The baby sleep solution
When it comes to conquering baby sleep, Lucy Wolfe has seen – and solved – it all. Her stay-and-support approach has helped thousands of people achieve the holy grail of parenthood – a full night’s sleep! But as every parent knows, even with the best sleep routine in place, things can go awry. In her new book, Lucy addresses the most common problems she encounters when working with families, offering quick solutions that help you address specific issues. Experiencing sleep challenges with your infant or child can have a debilitating effect on the entire family unit. Everybody’s situation and every child is different, and what tired parents crave is a quick answer and better understanding of what exactly the sleep issue they are facing is, and how to tackle these interruptions as they arise. By helping parents understand their child’s sleep science and common tendencies in the first three years, Lucy shows parents how to introduce and maintain a gentle approach that is
98% effective in addressing sleep issues. Here in this exclusive extract from her new book All About The Baby Sleep
Solution: Your Questions Answered, Lucy looks at barriers to sleep success and how to solve them.
The changes I will encourage parents to make are both evidence and practice based, formed through my work over the years and continually refined while assisting parents through their challenging and frustrating sleep issues. My aim in my book is to widen my one-to-one consultation work, but sometimes the only remedy is to work directly with a practitioner to receive a personalised individual plan with support and guidance to reach your goals. Don’t be afraid to reach out if you feel that the journey on your own is too overwhelming, because it can happen.

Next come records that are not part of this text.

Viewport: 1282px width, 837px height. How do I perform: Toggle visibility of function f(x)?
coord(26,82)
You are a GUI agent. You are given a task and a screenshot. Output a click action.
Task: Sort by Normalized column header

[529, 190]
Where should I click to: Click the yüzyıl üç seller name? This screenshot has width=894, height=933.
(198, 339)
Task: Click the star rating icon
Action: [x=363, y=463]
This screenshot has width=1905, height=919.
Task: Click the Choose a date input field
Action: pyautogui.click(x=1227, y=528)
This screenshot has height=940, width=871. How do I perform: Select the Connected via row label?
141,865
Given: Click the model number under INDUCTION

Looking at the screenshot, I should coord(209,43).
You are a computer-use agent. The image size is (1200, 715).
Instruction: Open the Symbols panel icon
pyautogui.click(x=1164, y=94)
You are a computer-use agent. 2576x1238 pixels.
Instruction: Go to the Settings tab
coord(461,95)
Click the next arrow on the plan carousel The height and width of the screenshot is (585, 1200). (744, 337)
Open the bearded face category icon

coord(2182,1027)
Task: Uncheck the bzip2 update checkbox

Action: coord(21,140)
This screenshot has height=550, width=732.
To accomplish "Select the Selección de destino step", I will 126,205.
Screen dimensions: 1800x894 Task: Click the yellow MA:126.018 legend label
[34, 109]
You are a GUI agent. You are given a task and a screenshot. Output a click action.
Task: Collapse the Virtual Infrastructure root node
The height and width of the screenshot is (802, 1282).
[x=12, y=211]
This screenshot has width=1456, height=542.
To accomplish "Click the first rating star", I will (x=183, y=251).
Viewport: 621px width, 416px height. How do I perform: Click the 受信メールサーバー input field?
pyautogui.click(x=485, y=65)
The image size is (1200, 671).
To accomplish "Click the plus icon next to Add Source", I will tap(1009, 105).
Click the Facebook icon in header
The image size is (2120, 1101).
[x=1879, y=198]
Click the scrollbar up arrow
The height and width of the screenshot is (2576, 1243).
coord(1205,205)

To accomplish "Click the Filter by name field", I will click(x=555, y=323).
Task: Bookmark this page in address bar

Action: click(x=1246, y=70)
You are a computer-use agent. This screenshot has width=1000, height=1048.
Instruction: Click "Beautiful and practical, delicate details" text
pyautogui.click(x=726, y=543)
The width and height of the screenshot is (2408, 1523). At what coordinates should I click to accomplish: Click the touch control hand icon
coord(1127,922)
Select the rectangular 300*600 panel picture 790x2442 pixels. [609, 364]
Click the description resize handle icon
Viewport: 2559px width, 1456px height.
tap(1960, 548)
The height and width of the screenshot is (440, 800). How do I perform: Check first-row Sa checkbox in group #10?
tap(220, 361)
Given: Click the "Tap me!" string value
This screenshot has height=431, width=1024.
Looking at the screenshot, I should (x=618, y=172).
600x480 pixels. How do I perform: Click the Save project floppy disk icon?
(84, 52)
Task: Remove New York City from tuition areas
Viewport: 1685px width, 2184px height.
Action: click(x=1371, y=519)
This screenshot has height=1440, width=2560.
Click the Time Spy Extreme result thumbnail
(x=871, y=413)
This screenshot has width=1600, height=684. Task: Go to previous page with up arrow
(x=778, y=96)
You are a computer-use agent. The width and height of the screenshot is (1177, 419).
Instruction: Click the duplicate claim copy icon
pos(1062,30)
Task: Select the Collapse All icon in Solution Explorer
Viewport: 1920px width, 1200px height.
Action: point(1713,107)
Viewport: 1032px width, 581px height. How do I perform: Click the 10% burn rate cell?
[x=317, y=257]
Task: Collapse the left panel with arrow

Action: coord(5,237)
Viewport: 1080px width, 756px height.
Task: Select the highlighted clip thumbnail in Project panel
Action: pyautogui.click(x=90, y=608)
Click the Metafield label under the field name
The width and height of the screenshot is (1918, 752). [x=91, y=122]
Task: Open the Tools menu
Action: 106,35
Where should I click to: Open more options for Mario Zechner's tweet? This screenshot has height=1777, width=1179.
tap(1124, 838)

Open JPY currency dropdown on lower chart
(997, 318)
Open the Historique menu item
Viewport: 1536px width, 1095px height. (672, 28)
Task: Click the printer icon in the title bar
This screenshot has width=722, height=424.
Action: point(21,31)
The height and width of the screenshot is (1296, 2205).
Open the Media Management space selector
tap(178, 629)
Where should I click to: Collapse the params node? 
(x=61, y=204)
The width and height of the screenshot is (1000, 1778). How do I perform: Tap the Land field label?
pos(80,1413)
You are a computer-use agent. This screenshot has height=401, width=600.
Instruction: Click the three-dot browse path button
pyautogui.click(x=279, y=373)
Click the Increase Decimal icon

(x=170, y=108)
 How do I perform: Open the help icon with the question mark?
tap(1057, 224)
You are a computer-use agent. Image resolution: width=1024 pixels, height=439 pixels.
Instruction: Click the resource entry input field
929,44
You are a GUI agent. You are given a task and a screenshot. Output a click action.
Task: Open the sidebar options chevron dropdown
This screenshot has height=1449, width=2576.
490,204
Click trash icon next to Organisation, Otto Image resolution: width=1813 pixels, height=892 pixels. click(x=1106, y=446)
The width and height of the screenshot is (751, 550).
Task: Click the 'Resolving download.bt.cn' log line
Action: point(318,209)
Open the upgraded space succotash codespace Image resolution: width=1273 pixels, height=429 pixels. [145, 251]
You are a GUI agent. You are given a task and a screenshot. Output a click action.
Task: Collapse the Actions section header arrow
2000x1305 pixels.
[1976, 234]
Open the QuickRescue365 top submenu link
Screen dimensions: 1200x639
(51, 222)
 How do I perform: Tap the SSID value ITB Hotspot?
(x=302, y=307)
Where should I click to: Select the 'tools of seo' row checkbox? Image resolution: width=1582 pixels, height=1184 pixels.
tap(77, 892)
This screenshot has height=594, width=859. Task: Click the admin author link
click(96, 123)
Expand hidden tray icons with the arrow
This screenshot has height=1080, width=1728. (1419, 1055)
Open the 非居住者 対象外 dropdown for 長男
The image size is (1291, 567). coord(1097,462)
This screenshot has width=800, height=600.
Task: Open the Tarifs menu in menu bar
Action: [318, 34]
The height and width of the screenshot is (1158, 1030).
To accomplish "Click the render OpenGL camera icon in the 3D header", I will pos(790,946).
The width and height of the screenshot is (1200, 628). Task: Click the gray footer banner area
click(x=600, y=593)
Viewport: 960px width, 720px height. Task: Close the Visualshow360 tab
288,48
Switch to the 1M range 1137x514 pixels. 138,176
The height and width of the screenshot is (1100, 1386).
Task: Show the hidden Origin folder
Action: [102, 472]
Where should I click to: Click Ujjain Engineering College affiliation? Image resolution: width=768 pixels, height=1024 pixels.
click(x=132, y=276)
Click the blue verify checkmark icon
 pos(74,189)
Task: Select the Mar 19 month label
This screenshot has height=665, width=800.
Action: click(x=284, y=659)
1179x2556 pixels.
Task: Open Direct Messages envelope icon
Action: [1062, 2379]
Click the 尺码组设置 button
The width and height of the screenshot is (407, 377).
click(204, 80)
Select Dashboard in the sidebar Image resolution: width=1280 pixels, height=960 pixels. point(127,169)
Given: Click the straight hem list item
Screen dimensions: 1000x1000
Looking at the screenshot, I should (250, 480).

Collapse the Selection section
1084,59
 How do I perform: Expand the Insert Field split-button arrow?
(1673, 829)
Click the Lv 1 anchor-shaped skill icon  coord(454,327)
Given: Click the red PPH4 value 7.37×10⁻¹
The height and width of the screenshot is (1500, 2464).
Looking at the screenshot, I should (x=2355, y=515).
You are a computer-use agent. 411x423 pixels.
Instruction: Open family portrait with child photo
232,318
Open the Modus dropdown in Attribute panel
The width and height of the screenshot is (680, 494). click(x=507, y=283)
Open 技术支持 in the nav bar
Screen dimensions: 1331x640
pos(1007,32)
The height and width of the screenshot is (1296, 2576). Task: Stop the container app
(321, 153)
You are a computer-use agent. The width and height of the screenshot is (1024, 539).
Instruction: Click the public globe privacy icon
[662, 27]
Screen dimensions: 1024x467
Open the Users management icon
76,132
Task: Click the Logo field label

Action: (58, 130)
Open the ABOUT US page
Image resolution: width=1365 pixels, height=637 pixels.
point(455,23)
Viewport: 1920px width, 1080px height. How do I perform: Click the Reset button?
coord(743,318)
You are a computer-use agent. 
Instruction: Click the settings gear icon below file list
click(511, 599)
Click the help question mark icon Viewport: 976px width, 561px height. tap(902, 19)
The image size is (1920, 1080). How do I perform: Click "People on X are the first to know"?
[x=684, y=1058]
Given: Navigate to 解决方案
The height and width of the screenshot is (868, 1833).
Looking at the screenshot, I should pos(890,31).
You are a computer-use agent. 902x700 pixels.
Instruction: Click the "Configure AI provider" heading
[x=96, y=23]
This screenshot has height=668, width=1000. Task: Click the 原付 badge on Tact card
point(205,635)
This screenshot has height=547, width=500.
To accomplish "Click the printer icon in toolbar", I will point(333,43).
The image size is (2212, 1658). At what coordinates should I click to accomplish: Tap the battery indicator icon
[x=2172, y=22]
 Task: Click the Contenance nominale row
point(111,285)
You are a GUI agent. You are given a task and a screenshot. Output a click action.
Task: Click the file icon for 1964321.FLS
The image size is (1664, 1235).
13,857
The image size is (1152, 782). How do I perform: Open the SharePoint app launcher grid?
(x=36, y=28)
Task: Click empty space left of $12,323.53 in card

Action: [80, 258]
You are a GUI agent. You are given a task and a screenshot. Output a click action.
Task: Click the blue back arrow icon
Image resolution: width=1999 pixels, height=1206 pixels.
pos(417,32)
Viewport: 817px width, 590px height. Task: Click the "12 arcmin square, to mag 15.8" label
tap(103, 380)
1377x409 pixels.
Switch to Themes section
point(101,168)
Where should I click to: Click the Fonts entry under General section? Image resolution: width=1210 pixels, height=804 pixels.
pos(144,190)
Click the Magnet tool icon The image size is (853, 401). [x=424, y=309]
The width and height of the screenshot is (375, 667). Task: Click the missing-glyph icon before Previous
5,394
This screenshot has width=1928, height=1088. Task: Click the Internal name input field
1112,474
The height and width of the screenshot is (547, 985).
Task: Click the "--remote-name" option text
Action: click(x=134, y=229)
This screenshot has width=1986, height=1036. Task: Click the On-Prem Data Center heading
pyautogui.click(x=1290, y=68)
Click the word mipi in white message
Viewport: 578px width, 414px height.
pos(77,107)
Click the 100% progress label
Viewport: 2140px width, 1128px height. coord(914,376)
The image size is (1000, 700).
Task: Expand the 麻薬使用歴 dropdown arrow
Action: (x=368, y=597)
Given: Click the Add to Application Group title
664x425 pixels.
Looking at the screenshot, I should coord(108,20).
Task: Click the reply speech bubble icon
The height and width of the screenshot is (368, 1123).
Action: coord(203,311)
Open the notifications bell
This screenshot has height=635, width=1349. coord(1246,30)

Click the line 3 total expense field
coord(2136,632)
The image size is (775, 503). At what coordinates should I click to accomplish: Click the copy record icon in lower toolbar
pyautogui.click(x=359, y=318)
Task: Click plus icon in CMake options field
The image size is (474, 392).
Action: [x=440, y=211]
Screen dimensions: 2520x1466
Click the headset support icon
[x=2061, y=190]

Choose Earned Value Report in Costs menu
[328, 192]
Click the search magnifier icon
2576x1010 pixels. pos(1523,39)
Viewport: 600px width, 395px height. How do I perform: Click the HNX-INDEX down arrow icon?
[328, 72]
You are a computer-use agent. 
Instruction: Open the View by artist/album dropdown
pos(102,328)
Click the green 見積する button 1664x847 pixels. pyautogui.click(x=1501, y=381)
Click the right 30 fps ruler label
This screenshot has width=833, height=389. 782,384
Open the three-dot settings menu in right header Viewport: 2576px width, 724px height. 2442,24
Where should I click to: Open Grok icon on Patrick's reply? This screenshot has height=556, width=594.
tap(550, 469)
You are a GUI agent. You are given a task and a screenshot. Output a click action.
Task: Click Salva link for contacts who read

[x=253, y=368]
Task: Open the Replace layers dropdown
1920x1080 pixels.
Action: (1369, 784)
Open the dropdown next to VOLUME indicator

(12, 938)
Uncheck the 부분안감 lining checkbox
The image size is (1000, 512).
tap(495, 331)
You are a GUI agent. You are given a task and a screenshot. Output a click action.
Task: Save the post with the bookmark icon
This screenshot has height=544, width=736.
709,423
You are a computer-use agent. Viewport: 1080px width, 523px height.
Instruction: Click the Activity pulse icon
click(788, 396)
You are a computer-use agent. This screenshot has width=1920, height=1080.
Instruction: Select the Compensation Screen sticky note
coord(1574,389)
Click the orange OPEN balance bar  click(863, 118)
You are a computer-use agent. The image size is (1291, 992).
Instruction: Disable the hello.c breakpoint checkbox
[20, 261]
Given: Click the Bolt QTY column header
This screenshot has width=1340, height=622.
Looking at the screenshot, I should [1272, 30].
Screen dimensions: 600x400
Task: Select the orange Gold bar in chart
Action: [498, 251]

But, that said, literally thousands of parents have mastered great sleep by applying my strategies and suggestions from The Baby
Sleep Solution.
A number of factors can reduce the chances of your sleeplearning plan working, and I want to outline them for you so that all your efforts will give a yield and help you to reach your goals – provided they are realistic in the first place.
I often hear of parents who have ‘tried everything’, whether from a book – mine or another’s – through forums, advice online, tips from friends and relatives, yet they really feel that their child ‘just won’t sleep’. Beyond six months, there are some main factors that, together or separately, can dilute your efforts:
1. Bedtime addressed too late or when the child is already overtired.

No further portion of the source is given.